Corriere della Sera - La Lettura
Non cercate Rosa Luxemburg nel Sannio
Sebben che furon donne Uno studio sulla componente femminile di un fenomeno meridionale
Sul brigantaggio meridionale postunitario sono state costruite due leggende parallele, poco compatibili. Quella più in voga oggi, alimentata per reazione dal disprezzo verso il Sud fomentato dalla stessa Lega che oggi (dimenticata la Padania) rivendica con orgoglio l’identità italiana, ne fa l’epopea della resistenza legittimista in nome del felice e prospero regno borbonico invaso dall’aggressore Giuseppe Garibaldi. Poi ce n’è un’altra che invece esalta il ribellismo rurale come lotta di classe contro la borghesia sfruttatrice, trasfigurando i fuorilegge ottocente
schi in precursori dei vietcong o dei guerriglieri cubani al comando di Fidel Castro e Che Guevara sulla Sierra Maestra.
Anche se utilizza il gergo neoborbonico chiamando i militari italiani «piemontesi» (ma per esempio il tanto vituperato generale Enrico Cialdini era emiliano), il volume Brigantesse di Andrea Del Monte (pubblicato da Ponte Sisto a cura di Antonio Veneziani e Gabriele Galloni, con annesso cd musicale) segue una terza via più sensata: idealizza la componente femminile della rivolta, valorizzandone il lato umano.
Alcune brigantesse si prestano a essere presentate con le fattezze romantiche di donne fiere e ribelli, che si diedero alla macchia e a volte impugnarono le armi in prima persona contro l’ordine costituito. Fa impressione Michelina De Cesare, bella come una diva del cinema nelle sue foto posate con il fucile accanto e poi stravolta, a seno nudo, nello scatto che la ritrae dopo l’uccisione da parte delle forze dell’ordine. Pecca invece un po’ di enfasi dannunziana la prosa con cui Anna Laura Longo descrive un’altra brigantessa, Filomena Pennacchio: «Regina delle selve e regina di sogni estesi tra scorribande, tra umanità e ferrea crudeltà, radunate in fluide miscele».

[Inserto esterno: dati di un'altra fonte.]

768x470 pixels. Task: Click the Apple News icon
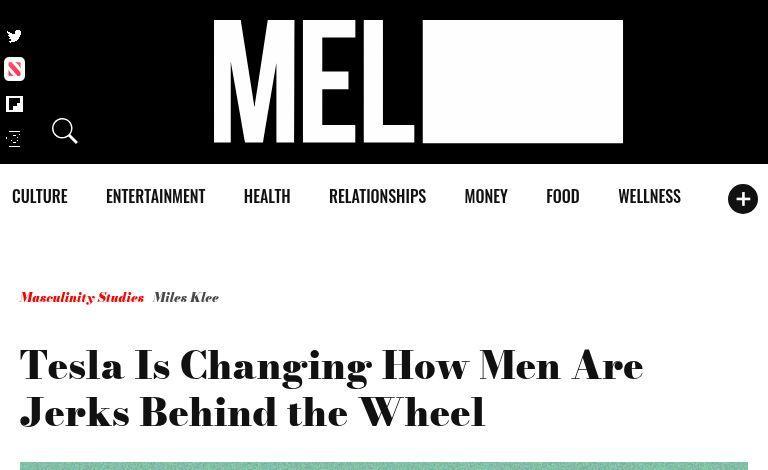14,69
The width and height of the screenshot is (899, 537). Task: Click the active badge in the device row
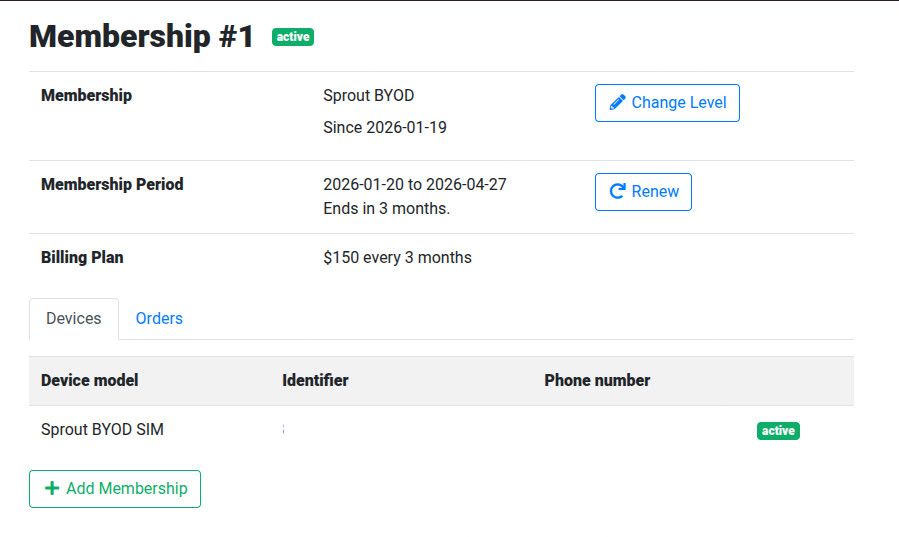pyautogui.click(x=778, y=431)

Nel libro ci sono poesie divenute canzoni, ritratti romanzati, belle immagini, una tavola a fumetti di Giuseppe Pollicelli ed Emiliano Conti, interviste a personaggi che si sono occupati della materia come studiosi, letterati, artisti. Eugenio Bennato scivola nell’ideologia, definendo le brigantesse «femministe ante litteram ». Giancarlo De Cataldo, forse poco informato circa le ricerche più recenti, evoca «i massacri di Casalduni e Pontelandolfo», sui quali però la versione dei fatti accreditata dalla propaganda neoborbonica è stata ampiamente smentita: a Casalduni l’unico eccidio fu quello dei prigionieri italiani soppressi dai briganti.
Le considerazioni più fondate sono semmai quelle di Raffaele Nigro, il quale ricorda che «le brigantesse erano spesso costrette dalla violenza dei maschi a seguirli», oppure erano legate sentimentalmente ai fuorilegge. La rivolta rurale postunitaria nel Sud, aggiunge, «fu reazione anarcoide alla condizione feudale in cui versavano i contadini», ma senza che «ci fosse una coscienza concreta degli assetti sociali».
Insomma, le brigantesse non erano la versione borbonica di Giovanna d’Arco, né tanto meno antesignane di Rosa Luxemburg o di Angela Davis. Più semplicemente, nota Valentino Romano, la loro ribellione fu «scatenata da una condizione disumana del singolo vivere».